Prison Health Care System is Inhumane
I was unable to finish reading ULK10 because I was motivated to begin this letter as a contribution to issue 12: Health Care. The front page article “Brutality Leads to Death” by a Texas prisoner describes an almost identical incident that happened here at the R.J. Donovan Correctional Facility (RJDCF, in the Administrative Segregation Unit (ASU).
On September 13, 2009, a prisoner’s death occurred here in ASU Housing Unit 6, Cell 128. This prisoner died of a drug overdose, which is being blamed on one of the PM med nurses who was apparently fired and escorted off the grounds.

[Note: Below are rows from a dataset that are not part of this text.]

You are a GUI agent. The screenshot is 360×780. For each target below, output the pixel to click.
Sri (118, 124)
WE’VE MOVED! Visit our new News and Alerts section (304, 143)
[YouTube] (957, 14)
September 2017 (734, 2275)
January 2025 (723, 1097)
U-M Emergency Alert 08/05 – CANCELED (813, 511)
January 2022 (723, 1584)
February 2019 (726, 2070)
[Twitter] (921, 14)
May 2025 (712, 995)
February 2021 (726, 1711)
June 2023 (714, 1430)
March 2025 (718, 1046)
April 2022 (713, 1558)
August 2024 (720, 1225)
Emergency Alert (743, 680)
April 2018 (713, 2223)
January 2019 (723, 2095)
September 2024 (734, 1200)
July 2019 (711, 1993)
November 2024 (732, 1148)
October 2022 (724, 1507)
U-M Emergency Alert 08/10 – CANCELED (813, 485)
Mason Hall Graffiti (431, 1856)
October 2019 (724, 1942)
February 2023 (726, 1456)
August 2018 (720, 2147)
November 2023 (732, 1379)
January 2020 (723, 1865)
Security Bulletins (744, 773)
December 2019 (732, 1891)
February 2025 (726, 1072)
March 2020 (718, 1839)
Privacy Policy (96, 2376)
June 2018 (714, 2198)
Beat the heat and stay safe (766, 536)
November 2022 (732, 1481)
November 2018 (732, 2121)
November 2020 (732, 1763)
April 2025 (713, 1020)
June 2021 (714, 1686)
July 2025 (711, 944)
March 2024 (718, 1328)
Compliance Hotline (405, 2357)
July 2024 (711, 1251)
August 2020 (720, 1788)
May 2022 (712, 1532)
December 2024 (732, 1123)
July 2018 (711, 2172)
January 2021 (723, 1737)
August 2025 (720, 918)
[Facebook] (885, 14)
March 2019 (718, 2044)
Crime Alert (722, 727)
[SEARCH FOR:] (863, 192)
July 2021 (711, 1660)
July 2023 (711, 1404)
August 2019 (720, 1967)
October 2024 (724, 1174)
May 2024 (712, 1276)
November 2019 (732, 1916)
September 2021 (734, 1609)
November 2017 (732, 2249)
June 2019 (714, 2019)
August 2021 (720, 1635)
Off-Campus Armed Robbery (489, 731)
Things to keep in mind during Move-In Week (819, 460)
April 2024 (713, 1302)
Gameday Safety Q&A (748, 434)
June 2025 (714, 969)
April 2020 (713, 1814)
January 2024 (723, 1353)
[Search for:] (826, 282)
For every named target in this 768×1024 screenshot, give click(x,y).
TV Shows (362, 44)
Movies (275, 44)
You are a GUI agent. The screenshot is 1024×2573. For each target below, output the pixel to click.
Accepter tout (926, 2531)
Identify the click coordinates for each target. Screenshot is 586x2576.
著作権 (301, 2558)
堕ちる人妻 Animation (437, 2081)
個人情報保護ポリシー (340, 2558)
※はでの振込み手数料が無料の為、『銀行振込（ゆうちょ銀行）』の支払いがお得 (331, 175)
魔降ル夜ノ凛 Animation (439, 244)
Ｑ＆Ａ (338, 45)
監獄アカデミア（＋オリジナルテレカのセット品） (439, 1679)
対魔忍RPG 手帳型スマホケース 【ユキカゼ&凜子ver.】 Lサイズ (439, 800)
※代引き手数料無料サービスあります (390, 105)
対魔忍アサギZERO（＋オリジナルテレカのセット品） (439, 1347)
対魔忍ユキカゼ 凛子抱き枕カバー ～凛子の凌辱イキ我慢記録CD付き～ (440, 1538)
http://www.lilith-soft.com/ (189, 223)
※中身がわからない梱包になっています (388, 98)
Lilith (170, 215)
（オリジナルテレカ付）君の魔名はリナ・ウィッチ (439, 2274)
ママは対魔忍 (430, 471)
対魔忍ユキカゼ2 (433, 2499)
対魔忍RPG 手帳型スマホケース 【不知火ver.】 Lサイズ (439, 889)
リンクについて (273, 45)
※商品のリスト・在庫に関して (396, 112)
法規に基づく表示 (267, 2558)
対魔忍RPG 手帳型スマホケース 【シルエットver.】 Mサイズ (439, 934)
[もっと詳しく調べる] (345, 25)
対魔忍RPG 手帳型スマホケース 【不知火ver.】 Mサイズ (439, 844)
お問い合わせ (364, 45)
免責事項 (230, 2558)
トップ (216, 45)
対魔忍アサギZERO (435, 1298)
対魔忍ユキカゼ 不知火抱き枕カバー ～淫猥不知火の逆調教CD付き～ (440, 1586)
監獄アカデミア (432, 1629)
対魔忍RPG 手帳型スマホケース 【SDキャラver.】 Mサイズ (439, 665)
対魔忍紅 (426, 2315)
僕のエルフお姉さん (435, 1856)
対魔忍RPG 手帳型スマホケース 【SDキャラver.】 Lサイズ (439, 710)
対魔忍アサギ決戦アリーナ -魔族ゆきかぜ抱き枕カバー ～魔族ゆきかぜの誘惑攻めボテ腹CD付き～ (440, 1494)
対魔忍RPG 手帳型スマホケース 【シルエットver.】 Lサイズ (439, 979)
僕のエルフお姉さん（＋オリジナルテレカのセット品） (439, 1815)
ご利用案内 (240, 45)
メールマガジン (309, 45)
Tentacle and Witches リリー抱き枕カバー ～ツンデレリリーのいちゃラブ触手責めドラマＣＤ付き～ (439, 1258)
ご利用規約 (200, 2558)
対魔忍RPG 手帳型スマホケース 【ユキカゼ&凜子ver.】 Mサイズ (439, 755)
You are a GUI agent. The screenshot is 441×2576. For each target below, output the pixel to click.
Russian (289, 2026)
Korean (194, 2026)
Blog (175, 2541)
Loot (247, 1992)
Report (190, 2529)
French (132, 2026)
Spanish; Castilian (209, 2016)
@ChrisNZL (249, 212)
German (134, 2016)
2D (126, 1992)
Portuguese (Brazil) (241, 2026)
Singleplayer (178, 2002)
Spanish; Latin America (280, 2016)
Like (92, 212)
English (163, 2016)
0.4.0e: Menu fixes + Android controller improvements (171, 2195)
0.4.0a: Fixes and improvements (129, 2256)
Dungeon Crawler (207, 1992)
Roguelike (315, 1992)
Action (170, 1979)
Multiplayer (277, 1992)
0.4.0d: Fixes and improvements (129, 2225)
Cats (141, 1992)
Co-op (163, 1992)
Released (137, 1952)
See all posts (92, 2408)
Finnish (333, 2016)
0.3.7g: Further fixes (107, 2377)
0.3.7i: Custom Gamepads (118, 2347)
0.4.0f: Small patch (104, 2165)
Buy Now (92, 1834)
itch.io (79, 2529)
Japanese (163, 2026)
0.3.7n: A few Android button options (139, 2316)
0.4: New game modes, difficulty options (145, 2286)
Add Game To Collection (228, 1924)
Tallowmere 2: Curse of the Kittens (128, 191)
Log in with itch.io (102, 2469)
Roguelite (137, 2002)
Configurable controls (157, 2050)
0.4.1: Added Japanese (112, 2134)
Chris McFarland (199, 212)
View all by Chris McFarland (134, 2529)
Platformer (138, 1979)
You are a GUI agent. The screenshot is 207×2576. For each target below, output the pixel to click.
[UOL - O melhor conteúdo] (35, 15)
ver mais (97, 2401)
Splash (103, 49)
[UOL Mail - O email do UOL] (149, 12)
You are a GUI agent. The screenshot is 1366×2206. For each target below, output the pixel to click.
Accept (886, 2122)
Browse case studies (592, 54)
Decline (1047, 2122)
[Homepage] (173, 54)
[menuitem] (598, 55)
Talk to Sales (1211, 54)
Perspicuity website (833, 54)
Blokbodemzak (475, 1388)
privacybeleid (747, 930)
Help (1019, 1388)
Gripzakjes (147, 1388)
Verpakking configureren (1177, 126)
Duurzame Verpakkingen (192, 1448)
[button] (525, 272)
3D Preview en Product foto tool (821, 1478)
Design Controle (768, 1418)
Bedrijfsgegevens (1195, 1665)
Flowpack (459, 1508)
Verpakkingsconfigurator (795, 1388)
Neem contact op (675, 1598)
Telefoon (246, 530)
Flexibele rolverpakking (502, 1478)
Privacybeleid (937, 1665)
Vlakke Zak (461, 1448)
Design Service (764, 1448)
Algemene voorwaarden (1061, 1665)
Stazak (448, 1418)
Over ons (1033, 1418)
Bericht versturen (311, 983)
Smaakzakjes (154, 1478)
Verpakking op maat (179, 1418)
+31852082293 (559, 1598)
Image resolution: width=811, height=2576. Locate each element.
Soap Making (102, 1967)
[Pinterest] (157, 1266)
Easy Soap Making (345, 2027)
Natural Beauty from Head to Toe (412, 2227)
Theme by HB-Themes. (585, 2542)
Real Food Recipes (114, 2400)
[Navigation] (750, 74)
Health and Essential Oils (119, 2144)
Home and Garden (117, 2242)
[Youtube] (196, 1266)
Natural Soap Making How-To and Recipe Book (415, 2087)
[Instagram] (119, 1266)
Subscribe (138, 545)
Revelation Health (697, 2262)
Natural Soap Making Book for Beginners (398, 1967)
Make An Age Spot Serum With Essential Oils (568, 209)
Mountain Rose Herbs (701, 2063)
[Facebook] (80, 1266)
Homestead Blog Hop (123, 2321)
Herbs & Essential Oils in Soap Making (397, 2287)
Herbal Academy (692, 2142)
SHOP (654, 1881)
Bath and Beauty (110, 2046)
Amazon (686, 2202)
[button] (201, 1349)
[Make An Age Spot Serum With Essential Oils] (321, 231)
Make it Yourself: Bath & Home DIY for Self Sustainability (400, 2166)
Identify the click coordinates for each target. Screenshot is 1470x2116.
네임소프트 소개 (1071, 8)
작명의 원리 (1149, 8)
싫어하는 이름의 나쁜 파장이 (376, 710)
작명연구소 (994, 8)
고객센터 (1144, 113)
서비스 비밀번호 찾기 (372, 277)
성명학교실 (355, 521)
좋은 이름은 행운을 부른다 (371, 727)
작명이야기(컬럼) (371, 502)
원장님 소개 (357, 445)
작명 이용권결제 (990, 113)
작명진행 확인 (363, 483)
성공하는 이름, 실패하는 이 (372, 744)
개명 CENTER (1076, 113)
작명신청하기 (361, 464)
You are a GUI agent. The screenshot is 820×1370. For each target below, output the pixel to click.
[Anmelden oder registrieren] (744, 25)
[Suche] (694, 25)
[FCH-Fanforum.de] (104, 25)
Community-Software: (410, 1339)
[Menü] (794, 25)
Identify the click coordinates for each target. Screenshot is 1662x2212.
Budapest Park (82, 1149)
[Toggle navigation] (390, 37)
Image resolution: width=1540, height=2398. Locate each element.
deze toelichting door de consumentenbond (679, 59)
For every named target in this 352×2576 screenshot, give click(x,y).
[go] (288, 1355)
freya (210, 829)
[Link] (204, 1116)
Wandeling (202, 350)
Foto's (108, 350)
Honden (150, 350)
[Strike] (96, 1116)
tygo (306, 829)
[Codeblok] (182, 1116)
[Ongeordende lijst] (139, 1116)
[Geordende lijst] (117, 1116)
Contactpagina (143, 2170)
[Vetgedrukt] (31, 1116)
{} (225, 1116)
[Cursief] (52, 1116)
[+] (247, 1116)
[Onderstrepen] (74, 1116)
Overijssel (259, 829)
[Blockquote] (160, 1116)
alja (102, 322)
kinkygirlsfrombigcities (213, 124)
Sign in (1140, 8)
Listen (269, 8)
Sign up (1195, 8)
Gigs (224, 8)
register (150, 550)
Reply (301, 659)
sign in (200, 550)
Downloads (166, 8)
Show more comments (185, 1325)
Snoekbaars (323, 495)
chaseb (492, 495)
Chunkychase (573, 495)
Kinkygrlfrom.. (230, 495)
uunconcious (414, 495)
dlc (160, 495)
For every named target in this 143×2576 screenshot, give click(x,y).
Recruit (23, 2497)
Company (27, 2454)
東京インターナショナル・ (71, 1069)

At the same time, they are investigating another prisoner suspected of selling drugs to the prisoner. It should be noted that this unit has video surveillance security cameras.
The fact is, on August 4, 2009, a federal judicial panel found that the entire California Department of Corrections and Rehabilitation (CDCR) was in violation of the Eighth Amendment rights of prisoners, that the prison health care system was inadequate and constituted cruel and unusual punishment, and that denial of adequate medical care caused at least one unnecessary death per week. In addition to the federal take over of the prison health care system, CDCR was ordered to reduce prison overcrowding by 40,000 prisoners within the next couple of years.
The most recent prisoner death can only be viewed as a criminally negligent homicide, caused not by the nurse or prisoners, but by the inhumane conditions and treatment we are subjected to every day in these disciplinary segregation units. Prisoners are stripped of all personal property and thrown in an empty cell without basic human necessities, are denied prescribed medications on a regular basis, and are ignored by custody and medical staff when they bang on the door and scream “man down” in the case of a medical emergency.
I have been confined in this ASU for nearly a year, because I “refused to double cell” with a non-compatible, sexually violent predator, a known rapist! As a Jailhouse Lawyer, I am currently pursuing two federal civil rights lawsuits for inhumane treatment, denial of due process and sex discrimination under patriarchy.
The relevance of the ongoing legal battles, deaths of prisoners, and prisoner resistance in relation to the larger anti-imperialist struggle is not lost on me. With all the hoopla about Obama’s health care reform proposals in the liberal corporate-controlled media, one can’t help but read between the lines and separate the real from the BS.
Let’s keep it real, this health care reform will not include prisoners. Additionally, right-wing Republican legislators in congress are already raising a ruckus about inclusion of immigrants. Why not talk about the California prison health care crisis in these national debates? Or the billions of dollars being wasted in the imperialist Iraq war? Money used to commit mass murder to protect the rights of U.$. oil companies should instead be used to solve the economic and health care crises caused by capitalist greed and medical neglect in this country, and in the prison industrial complex! Revolution, not reform, is the only way to stop the oppression, mass murder, and health care neglect under U.$. imperialism.
The program of MIM(Prisons) promotes the “elimination of all oppression - the power of groups over other groups” and “independent institutions…to provide…medical care.” Additionally, the MIM Platform states “Abolish the Amerikan prison system…prisoners who do not represent a violent threat to society will be relased.” These are steps in the right direction. And so is the struggle against patriarchy and gender oppression!